In the history of Western European art, the creation, study, collecting, and display of drawings has always been held in high regard, in part because of the mystique around the symbiosis between the hand and mind of the artist. The Inquiring Eye presents eleven drawings by Italian, Dutch, British, and French artists from Columbia’s Art Properties collection. Collectively, they offer a glimpse of different techniques, while also reflecting a range of genres and purposes. For the MA students who curated this exhibition, the drawings posed a significant research challenge. The majority of the works entered the collection with questionable attributions and very little documentation. Under the guidance of scholars, curators, and conservators, the students adopted “the inquiring eye” that the analysis of these drawings demanded: they examined the materials; detected repairs; contextualized inscriptions; identified collectors’ marks; and researched attributions.

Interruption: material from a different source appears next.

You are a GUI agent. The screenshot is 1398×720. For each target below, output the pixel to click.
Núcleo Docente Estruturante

The drawings on view were selected among 130 works gifted to Columbia in 1990 by the estate of Dr. Lola L. Szladits (Budapest, 1923—New York, 1990), Curator of the Henry W. and Albert A. Berg Collection of English and American Literature at the New York Public Library from 1969 until her death twenty-one years later. Lola, as she preferred to be called, left an indelible mark on the New York library and literary world. Her relentless acquisition of books, manuscripts, and papers transformed the Berg Collection; the 35 exhibitions she curated brought a vast range of Anglo-American literature to a wider public; and her powerful personality shook this male-dominated field. As a private collector, Lola’s taste leaned toward Western European drawings spanning the sixteenth through the nineteenth century, as this exhibition reflects.

The Inquiring Eye has been shaped not only by Lola the private collector—a little-known aspect of her life—but also Lola the professional curator. In the profile that The New Yorker devoted to her in 1984, she stated: “[The Berg] is a research collection, not a museum. It has to be used. It is alive.” The Inquiring Eye echoes Lola’s mission. First, it shows material from a study collection (in contrast to a museum collection), that is, material that tends to be kept away from the public’s eyes. Second, it approaches this material through notions of “use” that defined Lola’s relation to the Berg Collection, in this case, the use of drawings toward training in object-based art historical research. Presented in the year that would have marked Lola’s 100th birthday, The Inquiring Eye is driven by these mindsets of study and use, with a focus on art from her own collection.